A few years ago the government launched all out war on ruddy ducks. Native to America, they initially escaped from Peter Scott's Slimbridge reserve and became a self-supporting naturalized population. Then in the late 90's there was a point of view starting to be held that they could hybridize with the closely related, rare and natural European white-headed duck that lived in Spain.
For reasons which have more to do with political expediency than conservation, the Government bought into this line and sent out the DEFRA inspectors with rifles to shoot all the ruddy ducks in the UK. We even had them down our little local reserve at Maple Lodge to shoot our resident pair! Despite the best efforts of the birding community to keep locations private, about two years ago the cull was practically over. There were a very few birds left, probably under 10, and it wasn't worth their while to hunt down the last individuals.
They had effectively gone off my radar now for year-listing, so it was slightly surprising to say the least when I got a text from Dave Simms saying that Paul Lewis had found them on xxxxxx reservoir! This was a out 12.45 on Sunday afternoon, so I dropped everything, threw my 'scope and camera into the back of the car and drove hell for leather round the M25 to xxxxxxxx.
For those who know xxxxxxx, there are two very large reservoirs, separated by a causeway. It can be VERY windy and cold there, but today was not too bad. It can be hard to track down birds though, as there are large numbers of ducks, grebes and gulls and a lot of water often puts them at some distance.

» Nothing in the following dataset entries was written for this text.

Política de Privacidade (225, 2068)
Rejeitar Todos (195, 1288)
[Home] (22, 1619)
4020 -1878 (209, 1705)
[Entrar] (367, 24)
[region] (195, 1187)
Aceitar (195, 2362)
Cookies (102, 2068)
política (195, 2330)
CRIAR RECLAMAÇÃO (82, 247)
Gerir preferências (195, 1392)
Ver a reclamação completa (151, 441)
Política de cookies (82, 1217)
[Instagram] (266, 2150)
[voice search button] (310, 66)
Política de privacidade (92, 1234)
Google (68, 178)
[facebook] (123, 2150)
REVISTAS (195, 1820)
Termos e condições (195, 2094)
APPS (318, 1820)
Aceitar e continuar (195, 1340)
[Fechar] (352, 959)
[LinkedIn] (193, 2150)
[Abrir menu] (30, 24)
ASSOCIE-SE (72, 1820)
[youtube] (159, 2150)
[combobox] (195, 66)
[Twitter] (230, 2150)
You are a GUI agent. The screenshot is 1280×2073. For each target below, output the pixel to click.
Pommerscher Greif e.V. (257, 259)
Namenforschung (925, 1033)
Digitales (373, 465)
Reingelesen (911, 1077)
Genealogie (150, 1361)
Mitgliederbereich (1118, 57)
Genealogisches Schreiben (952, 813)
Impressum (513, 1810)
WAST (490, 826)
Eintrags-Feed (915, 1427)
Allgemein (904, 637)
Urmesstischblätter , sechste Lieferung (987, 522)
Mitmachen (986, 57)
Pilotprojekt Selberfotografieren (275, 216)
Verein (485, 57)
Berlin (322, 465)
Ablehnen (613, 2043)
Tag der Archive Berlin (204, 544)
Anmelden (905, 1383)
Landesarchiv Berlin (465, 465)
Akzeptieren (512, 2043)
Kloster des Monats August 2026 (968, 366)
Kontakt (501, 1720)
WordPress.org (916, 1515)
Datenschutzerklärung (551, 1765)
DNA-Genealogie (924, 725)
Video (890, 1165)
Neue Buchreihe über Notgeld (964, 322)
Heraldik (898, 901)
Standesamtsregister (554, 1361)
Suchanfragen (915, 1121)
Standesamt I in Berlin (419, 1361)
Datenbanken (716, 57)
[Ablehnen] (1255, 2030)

I was very pleased therefore to spot two ducks sitting on their own in the near corner of the southern basin almost as soon as I put up my 'scope.

As soon as I had them in my field of view, it was clear they were the ruddy ducks.


This is an extreme crop, but you can make out the main points. A very stocky duck, with a stout bill and a broad white face patch. At  distance they are somewhat like female scoters. What was a bonus was the fact I got in the same frame a breeding plumaged black-necked grebe that seemed to be making friends with them! These are regulars at the reservoir here.





They never got very close, so I gave it about 20 minutes and left them to it. That wasn't before I called my brother-in-law Martin though to give him the heads up, and he did come down later to get them as well. Pretty generous that of me I thought, as it kept him 5 ahead of me in the year-list stakes, on 153 to my 148. Still, he's away skiing for the next two weekends so that gap will be in the other direction hopefully by then and I still have a full weekend of birding when Judith is away and our week in Speyside to come.
As an addendum to this, when I got home I saw that birdguides was showing the report of actually 4 of them on Saturday, with location. This is a change from a few years ago when reports were suppressed. I can only hope it doesn't make DEFRA get out their guns again as a breeding pair I would have thought would pique their interest.